Estimating Batch Job Size in CosmosDB

Feb 1, 2018 19:38 · 450 words · 3 minutes read cosmosdb

CosmosDB imposes a maximum RU/s cap on all queries hitting the same collection (when using the MongoDB API). If you’re doing batch operations, this can mean that a single batch operation doing enough inserts/updates against a collection can cause 429 errors to be returned due to the request rate being too large. To work around this, you can size your batches such that you can greatly reduce the chance of encountering this error in practice.

The first step is to calculate the cost in RU of a single operation. If you are doing a batch insert for example, construct a sample document that matches the general shape of the documents you plan to insert in batches. Then run your insert:

db.collection.insert({ ... })
db.runCommand({getLastRequestStatistics: 1})

Which will return a result containing

    "RequestCharge": 10

This is how many RUs a single document will take. Next you want to see how much latency is involved in transacting against CosmosDB. Measure the latency from the server your application will be running on (or one in the same network)


I’m not sure if different latency numbers will be returned with different operations, so you may want to experiment a bit with this.

The formula for how many RU/s are consumed for a given batch operation is calculated by:

RU/s = (RU_of_single_operation * batch_size) / latency

Thus if you are inserting a small document and it takes 10 RU, with a batch size of 100 and a latency of 200ms, the total RU/s will be:

RU/s = (10 * 100) / .2 = 5000

This doesn’t mean that you will need to provision 5000 RU/s in order to make this batch succeed however. If this was the only operation running at the time, you would only need 1000 RU/s provisioned for the operation to succeed (because this was the only operation taking up RU).

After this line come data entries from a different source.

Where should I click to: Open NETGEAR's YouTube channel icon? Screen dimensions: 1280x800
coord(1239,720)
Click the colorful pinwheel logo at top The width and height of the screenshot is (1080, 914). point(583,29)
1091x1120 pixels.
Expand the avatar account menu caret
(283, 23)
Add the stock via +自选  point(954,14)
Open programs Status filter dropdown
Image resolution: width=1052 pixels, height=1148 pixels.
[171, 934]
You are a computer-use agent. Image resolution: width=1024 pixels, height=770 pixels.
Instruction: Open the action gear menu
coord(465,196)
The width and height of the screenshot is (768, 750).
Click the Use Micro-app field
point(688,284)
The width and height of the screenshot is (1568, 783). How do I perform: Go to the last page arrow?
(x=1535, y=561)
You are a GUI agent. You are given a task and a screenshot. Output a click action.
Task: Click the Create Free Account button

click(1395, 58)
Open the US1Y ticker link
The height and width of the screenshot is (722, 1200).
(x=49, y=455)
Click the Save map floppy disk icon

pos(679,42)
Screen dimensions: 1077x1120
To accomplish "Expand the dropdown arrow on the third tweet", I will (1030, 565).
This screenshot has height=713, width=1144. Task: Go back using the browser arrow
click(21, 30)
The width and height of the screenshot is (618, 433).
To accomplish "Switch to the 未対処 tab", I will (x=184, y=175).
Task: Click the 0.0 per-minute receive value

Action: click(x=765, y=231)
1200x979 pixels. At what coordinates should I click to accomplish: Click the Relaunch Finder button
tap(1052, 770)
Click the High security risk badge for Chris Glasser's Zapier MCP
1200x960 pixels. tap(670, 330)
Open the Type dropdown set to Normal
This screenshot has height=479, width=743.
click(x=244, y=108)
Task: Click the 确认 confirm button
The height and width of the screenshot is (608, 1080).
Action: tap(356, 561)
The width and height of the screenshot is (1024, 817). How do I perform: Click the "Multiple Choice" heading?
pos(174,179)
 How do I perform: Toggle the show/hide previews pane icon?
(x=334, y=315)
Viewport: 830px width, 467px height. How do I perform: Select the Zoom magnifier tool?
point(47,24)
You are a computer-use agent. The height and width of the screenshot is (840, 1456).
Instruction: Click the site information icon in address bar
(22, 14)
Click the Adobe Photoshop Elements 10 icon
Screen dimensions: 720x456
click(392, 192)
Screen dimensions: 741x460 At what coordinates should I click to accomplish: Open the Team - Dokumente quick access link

From this you can also calculate batch size. If you have a collection with 10000 RU/s, latency of 100 ms and your documents take 2.5 RU each to insert, what Batch size should you have to ensure it always succeeds?

batch_size = (RU/s * latency) / RU_of_single_operation = 10000 * .1 / 2.5 = 400

Again if you know that this will be the only operation running at the time, you can leave out the latency calculation and chose a larger batch size.

In practice, the numbers you can calculate with this formula are conservative. The optimal batch size for your application depends on your data access pattern, so spend some time monitoring how many RU/s you consume under normal operation to see if you need to tweak the size of your batches higher or lower.